El descubrimiento de Fláccida no resolvía el misterio de lo que le había ocurrido a la prometida de Eliano, pero aún quedaba la esperanza de que el destino que corrió Claudia aquella noche no fuera tan horroroso.

—Y ahora, ¿qué? —preguntó Frontino. Me contó brevemente que Eliano había ido a buscarlo, que se había vestido y montado en un magnífico caballo que ya tenía ensillado en su casa. Había mandado a Eliano a solucionar la cuestión de la orden de arresto con el juez Marponio, mientras que él, siempre pragmático, había corrido detrás de mí por la carretera de Tíbur—. Mis hombres y las Cohortes Urbanas llegarán enseguida. Se preparará un vehículo para la mujer una vez se haya recobrado un poco, pero a mí me gustaría llevar a este tipo ante el juez ahora mismo.

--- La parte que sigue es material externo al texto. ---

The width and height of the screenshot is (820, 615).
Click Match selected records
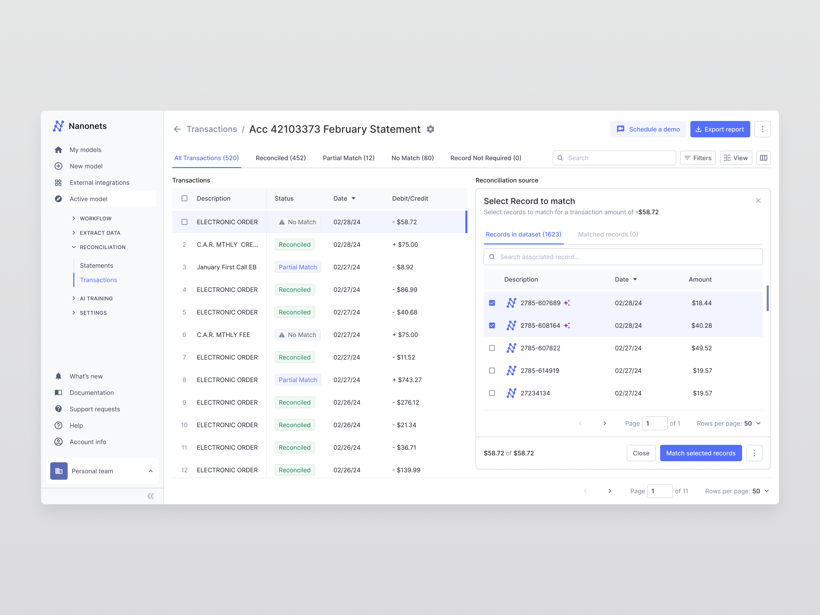pos(701,453)
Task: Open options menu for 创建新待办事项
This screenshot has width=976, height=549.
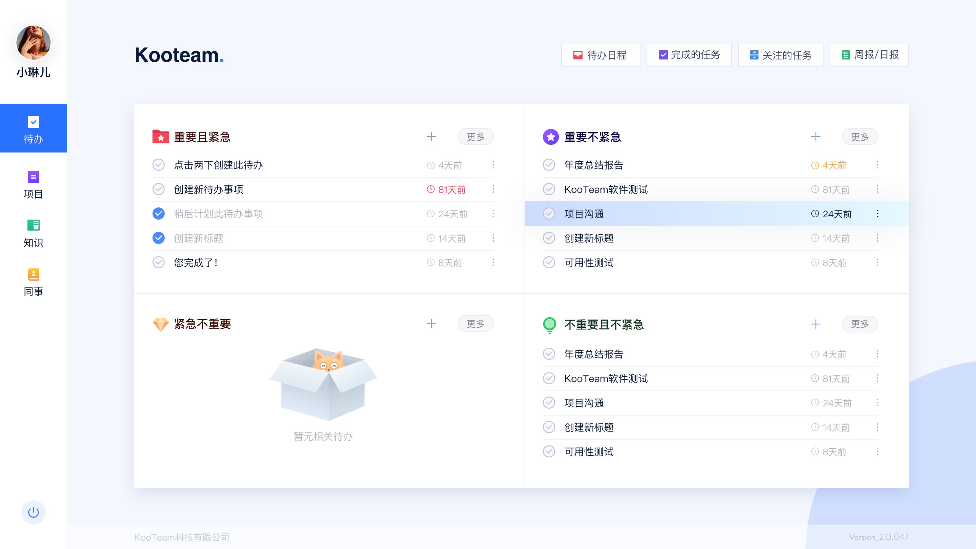Action: [x=493, y=189]
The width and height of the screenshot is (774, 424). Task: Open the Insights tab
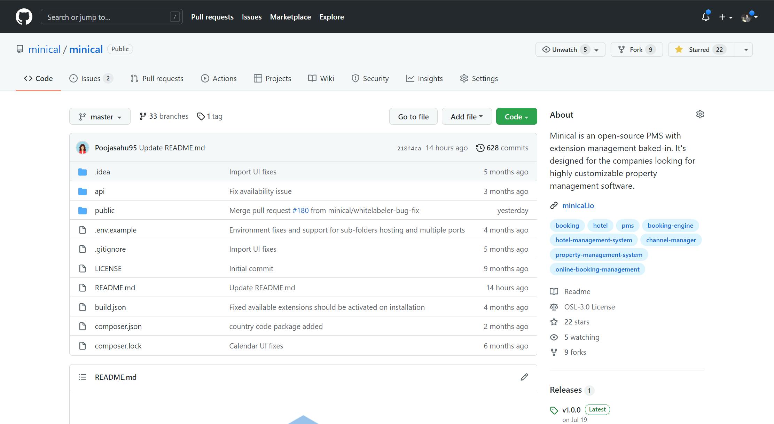click(x=424, y=79)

Aquello me pareció bien. Yo quería volver a casa.

En cuanto a Turio, se me había ocurrido una manera de llevarlo de vuelta. Era una manera segura para nosotros, desagradable para él, pero muy apropiada. Fui con mucho cuidado para no matarlo, lo envolví en el trapo viejo más asqueroso que encontré, cabeza incluida. Lo até lo justo para que sufriera pero que no se le cortase la circulación sanguínea y se muriera. Luego lo encerré en la caja del cisio de su amo. Frontino y yo volvimos a Roma, tardamos dos días en llegar y Turio se pasó todo ese tiempo aprisionado en la caja.